SET EXERCISE
Revise the lines of the material starting at the line containing "The image size is (1708, 1183)." and ending at the line containing "I will coord(1561,24).", replacing "Task:" with "Goal:" and leaving everything else unchanged.

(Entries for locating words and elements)
--

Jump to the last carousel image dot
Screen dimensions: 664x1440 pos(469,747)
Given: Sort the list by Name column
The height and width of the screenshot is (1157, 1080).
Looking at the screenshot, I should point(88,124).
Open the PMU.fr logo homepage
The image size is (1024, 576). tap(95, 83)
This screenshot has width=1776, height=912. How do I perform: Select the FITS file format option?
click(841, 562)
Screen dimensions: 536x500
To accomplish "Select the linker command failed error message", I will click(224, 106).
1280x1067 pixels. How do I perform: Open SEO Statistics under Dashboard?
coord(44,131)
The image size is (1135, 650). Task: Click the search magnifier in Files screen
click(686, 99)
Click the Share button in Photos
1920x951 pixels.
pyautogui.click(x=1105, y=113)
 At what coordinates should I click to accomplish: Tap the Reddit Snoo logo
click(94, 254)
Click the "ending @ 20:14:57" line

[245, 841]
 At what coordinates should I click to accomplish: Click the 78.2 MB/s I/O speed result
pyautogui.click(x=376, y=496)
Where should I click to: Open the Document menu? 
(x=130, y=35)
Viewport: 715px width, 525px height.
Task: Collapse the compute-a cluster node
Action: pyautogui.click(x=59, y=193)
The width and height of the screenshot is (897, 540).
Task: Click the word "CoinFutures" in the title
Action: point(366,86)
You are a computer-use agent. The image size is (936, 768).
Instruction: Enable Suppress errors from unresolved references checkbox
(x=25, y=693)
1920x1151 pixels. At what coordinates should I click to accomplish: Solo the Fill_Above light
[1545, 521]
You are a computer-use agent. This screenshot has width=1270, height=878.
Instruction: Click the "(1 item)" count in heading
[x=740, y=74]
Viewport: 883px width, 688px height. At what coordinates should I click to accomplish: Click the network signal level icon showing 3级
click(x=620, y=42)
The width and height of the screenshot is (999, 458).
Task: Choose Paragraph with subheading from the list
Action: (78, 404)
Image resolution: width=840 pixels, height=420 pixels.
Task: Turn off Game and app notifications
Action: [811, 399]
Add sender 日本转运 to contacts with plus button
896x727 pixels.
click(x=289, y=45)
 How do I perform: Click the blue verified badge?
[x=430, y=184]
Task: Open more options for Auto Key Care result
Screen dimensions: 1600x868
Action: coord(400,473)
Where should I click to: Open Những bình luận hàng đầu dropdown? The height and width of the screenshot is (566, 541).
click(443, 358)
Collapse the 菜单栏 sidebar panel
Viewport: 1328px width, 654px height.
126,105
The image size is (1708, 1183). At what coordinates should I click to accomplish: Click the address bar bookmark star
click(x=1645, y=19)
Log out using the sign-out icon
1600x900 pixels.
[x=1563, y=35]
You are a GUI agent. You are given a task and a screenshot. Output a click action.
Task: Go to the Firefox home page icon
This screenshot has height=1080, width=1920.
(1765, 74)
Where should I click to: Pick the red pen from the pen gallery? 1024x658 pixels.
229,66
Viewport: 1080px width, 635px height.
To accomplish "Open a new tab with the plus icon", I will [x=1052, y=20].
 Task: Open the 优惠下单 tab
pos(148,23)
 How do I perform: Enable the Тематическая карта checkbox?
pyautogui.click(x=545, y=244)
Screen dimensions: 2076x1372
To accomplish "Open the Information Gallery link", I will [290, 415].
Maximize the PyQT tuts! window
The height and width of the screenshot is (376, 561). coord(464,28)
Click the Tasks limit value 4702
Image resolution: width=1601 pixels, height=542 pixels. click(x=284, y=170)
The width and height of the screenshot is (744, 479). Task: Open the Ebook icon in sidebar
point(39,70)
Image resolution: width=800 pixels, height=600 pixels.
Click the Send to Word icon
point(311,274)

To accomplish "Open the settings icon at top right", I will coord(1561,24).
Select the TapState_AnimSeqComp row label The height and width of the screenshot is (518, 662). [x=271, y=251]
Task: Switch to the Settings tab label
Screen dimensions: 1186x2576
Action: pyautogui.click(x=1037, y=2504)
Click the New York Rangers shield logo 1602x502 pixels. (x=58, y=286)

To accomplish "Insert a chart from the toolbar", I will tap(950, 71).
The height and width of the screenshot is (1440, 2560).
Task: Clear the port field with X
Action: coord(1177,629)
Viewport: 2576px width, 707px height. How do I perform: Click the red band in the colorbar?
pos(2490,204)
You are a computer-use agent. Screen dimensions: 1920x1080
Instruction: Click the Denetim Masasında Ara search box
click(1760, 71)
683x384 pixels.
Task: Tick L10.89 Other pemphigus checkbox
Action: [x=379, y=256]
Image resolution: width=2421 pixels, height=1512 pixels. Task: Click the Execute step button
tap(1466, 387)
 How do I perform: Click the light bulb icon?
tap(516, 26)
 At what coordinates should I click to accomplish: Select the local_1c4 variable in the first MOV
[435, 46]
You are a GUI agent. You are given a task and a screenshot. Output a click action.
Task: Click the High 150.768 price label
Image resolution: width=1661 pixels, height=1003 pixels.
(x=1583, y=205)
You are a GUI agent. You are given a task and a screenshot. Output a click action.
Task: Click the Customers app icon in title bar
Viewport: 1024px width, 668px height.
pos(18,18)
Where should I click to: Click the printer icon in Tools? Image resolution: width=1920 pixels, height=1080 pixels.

--

TASK SOLUTION
The image size is (1708, 1183). At what coordinates should I click to accomplish: Click the address bar bookmark star
click(x=1645, y=19)
Log out using the sign-out icon
1600x900 pixels.
[x=1563, y=35]
You are a GUI agent. You are given a task and a screenshot. Output a click action.
Goal: Go to the Firefox home page icon
This screenshot has height=1080, width=1920.
(1765, 74)
Where should I click to: Pick the red pen from the pen gallery? 1024x658 pixels.
229,66
Viewport: 1080px width, 635px height.
To accomplish "Open a new tab with the plus icon", I will [x=1052, y=20].
 Goal: Open the 优惠下单 tab
pos(148,23)
 How do I perform: Enable the Тематическая карта checkbox?
pyautogui.click(x=545, y=244)
Screen dimensions: 2076x1372
To accomplish "Open the Information Gallery link", I will [290, 415].
Maximize the PyQT tuts! window
The height and width of the screenshot is (376, 561). coord(464,28)
Click the Tasks limit value 4702
Image resolution: width=1601 pixels, height=542 pixels. click(x=284, y=170)
The width and height of the screenshot is (744, 479). Goal: Open the Ebook icon in sidebar
point(39,70)
Image resolution: width=800 pixels, height=600 pixels.
Click the Send to Word icon
point(311,274)

To accomplish "Open the settings icon at top right", I will coord(1561,24).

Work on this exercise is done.